# Exercise details
Revise the records below by changing each "Image resolution" to "Screen resolution". Keep every other word and line unchanged.

# Records provided
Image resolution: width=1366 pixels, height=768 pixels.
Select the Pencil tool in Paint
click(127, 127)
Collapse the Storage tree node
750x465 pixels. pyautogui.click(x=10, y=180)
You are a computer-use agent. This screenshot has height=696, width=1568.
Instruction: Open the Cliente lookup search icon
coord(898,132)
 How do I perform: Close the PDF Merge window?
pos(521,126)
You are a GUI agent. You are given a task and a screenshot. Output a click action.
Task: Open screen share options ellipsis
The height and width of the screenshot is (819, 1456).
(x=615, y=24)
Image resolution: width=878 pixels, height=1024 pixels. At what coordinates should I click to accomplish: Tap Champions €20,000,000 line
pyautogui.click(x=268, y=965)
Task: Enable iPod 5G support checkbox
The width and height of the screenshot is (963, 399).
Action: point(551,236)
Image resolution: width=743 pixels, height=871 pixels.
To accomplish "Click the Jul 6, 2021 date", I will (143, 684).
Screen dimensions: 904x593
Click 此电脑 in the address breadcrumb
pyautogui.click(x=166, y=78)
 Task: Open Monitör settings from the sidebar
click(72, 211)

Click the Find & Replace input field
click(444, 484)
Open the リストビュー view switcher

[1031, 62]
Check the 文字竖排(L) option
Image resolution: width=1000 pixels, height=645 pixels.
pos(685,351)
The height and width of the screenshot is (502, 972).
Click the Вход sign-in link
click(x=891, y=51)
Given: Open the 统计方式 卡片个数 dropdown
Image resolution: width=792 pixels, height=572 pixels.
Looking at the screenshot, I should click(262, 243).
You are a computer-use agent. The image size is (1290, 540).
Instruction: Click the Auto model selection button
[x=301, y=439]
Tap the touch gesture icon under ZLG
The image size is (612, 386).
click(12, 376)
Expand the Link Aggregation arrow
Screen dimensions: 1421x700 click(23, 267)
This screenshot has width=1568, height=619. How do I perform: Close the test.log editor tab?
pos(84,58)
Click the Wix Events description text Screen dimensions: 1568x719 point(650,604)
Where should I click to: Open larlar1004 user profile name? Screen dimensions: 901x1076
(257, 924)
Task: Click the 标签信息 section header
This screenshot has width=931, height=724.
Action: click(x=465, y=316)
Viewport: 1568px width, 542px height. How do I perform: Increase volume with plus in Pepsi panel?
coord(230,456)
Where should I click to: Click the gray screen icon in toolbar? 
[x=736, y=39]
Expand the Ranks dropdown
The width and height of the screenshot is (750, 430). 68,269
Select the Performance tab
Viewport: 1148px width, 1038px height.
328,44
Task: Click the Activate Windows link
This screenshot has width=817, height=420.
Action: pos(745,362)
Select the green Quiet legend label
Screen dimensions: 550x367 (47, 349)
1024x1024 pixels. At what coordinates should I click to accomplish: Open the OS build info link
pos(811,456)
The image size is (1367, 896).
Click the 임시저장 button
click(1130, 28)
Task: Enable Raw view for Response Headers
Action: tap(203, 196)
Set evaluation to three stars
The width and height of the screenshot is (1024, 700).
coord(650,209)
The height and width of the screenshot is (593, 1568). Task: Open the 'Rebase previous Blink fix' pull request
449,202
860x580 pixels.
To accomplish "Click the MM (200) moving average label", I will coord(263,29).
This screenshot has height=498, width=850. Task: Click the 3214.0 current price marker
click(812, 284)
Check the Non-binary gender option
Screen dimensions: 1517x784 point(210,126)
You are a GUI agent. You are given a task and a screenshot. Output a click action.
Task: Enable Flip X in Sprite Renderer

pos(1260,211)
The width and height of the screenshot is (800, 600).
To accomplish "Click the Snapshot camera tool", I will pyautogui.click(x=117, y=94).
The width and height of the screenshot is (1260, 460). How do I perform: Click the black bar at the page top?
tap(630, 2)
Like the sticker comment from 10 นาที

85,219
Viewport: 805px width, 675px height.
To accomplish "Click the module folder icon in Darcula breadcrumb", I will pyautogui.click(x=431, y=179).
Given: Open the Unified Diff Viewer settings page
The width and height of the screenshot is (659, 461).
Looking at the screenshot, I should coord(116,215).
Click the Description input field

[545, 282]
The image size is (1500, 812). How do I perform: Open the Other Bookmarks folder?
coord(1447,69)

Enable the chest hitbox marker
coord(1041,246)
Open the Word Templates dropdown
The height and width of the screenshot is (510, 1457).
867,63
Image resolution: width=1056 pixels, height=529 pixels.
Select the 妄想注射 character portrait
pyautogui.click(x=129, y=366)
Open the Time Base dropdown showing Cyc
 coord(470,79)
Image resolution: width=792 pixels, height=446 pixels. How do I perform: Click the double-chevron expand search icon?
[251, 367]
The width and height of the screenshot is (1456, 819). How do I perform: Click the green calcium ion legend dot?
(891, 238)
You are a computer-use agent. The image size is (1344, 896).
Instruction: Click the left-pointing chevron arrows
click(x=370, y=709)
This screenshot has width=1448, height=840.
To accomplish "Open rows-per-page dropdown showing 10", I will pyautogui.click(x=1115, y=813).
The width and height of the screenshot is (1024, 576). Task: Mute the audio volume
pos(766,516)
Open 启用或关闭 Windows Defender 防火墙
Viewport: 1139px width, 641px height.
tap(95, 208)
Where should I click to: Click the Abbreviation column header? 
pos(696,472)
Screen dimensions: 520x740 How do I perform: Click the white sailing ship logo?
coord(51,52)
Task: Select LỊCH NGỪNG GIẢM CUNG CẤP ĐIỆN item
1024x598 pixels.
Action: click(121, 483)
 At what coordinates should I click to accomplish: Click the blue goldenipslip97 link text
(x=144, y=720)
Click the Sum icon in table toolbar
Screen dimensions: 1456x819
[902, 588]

# The reply
Screen resolution: width=1366 pixels, height=768 pixels.
Select the Pencil tool in Paint
click(127, 127)
Collapse the Storage tree node
750x465 pixels. pyautogui.click(x=10, y=180)
You are a computer-use agent. This screenshot has height=696, width=1568.
Instruction: Open the Cliente lookup search icon
coord(898,132)
 How do I perform: Close the PDF Merge window?
pos(521,126)
You are a GUI agent. You are given a task and a screenshot. Output a click action.
Task: Open screen share options ellipsis
The height and width of the screenshot is (819, 1456).
(x=615, y=24)
Screen resolution: width=878 pixels, height=1024 pixels. At what coordinates should I click to accomplish: Tap Champions €20,000,000 line
pyautogui.click(x=268, y=965)
Task: Enable iPod 5G support checkbox
The width and height of the screenshot is (963, 399).
Action: point(551,236)
Screen resolution: width=743 pixels, height=871 pixels.
To accomplish "Click the Jul 6, 2021 date", I will (143, 684).
Screen dimensions: 904x593
Click 此电脑 in the address breadcrumb
pyautogui.click(x=166, y=78)
 Task: Open Monitör settings from the sidebar
click(72, 211)

Click the Find & Replace input field
click(444, 484)
Open the リストビュー view switcher

[1031, 62]
Check the 文字竖排(L) option
Screen resolution: width=1000 pixels, height=645 pixels.
pos(685,351)
The height and width of the screenshot is (502, 972).
Click the Вход sign-in link
click(x=891, y=51)
Given: Open the 统计方式 卡片个数 dropdown
Screen resolution: width=792 pixels, height=572 pixels.
Looking at the screenshot, I should click(262, 243).
You are a computer-use agent. The image size is (1290, 540).
Instruction: Click the Auto model selection button
[x=301, y=439]
Tap the touch gesture icon under ZLG
The image size is (612, 386).
click(12, 376)
Expand the Link Aggregation arrow
Screen dimensions: 1421x700 click(23, 267)
This screenshot has width=1568, height=619. How do I perform: Close the test.log editor tab?
pos(84,58)
Click the Wix Events description text Screen dimensions: 1568x719 point(650,604)
Where should I click to: Open larlar1004 user profile name? Screen dimensions: 901x1076
(257, 924)
Task: Click the 标签信息 section header
This screenshot has width=931, height=724.
Action: click(x=465, y=316)
Viewport: 1568px width, 542px height. How do I perform: Increase volume with plus in Pepsi panel?
coord(230,456)
Where should I click to: Click the gray screen icon in toolbar? 
[x=736, y=39]
Expand the Ranks dropdown
The width and height of the screenshot is (750, 430). 68,269
Select the Performance tab
Viewport: 1148px width, 1038px height.
328,44
Task: Click the Activate Windows link
This screenshot has width=817, height=420.
Action: pos(745,362)
Select the green Quiet legend label
Screen dimensions: 550x367 (47, 349)
1024x1024 pixels. At what coordinates should I click to accomplish: Open the OS build info link
pos(811,456)
The image size is (1367, 896).
Click the 임시저장 button
click(1130, 28)
Task: Enable Raw view for Response Headers
Action: tap(203, 196)
Set evaluation to three stars
The width and height of the screenshot is (1024, 700).
coord(650,209)
The height and width of the screenshot is (593, 1568). Task: Open the 'Rebase previous Blink fix' pull request
449,202
860x580 pixels.
To accomplish "Click the MM (200) moving average label", I will coord(263,29).
This screenshot has height=498, width=850. Task: Click the 3214.0 current price marker
click(812, 284)
Check the Non-binary gender option
Screen dimensions: 1517x784 point(210,126)
You are a GUI agent. You are given a task and a screenshot. Output a click action.
Task: Enable Flip X in Sprite Renderer

pos(1260,211)
The width and height of the screenshot is (800, 600).
To accomplish "Click the Snapshot camera tool", I will pyautogui.click(x=117, y=94).
The width and height of the screenshot is (1260, 460). How do I perform: Click the black bar at the page top?
tap(630, 2)
Like the sticker comment from 10 นาที

85,219
Viewport: 805px width, 675px height.
To accomplish "Click the module folder icon in Darcula breadcrumb", I will pyautogui.click(x=431, y=179).
Given: Open the Unified Diff Viewer settings page
The width and height of the screenshot is (659, 461).
Looking at the screenshot, I should coord(116,215).
Click the Description input field

[545, 282]
The image size is (1500, 812). How do I perform: Open the Other Bookmarks folder?
coord(1447,69)

Enable the chest hitbox marker
coord(1041,246)
Open the Word Templates dropdown
The height and width of the screenshot is (510, 1457).
867,63
Screen resolution: width=1056 pixels, height=529 pixels.
Select the 妄想注射 character portrait
pyautogui.click(x=129, y=366)
Open the Time Base dropdown showing Cyc
 coord(470,79)
Screen resolution: width=792 pixels, height=446 pixels. How do I perform: Click the double-chevron expand search icon?
[251, 367]
The width and height of the screenshot is (1456, 819). How do I perform: Click the green calcium ion legend dot?
(891, 238)
You are a computer-use agent. The image size is (1344, 896).
Instruction: Click the left-pointing chevron arrows
click(x=370, y=709)
This screenshot has width=1448, height=840.
To accomplish "Open rows-per-page dropdown showing 10", I will pyautogui.click(x=1115, y=813).
The width and height of the screenshot is (1024, 576). Task: Mute the audio volume
pos(766,516)
Open 启用或关闭 Windows Defender 防火墙
Viewport: 1139px width, 641px height.
tap(95, 208)
Where should I click to: Click the Abbreviation column header? 
pos(696,472)
Screen dimensions: 520x740 How do I perform: Click the white sailing ship logo?
coord(51,52)
Task: Select LỊCH NGỪNG GIẢM CUNG CẤP ĐIỆN item
1024x598 pixels.
Action: click(121, 483)
 At what coordinates should I click to accomplish: Click the blue goldenipslip97 link text
(x=144, y=720)
Click the Sum icon in table toolbar
Screen dimensions: 1456x819
[902, 588]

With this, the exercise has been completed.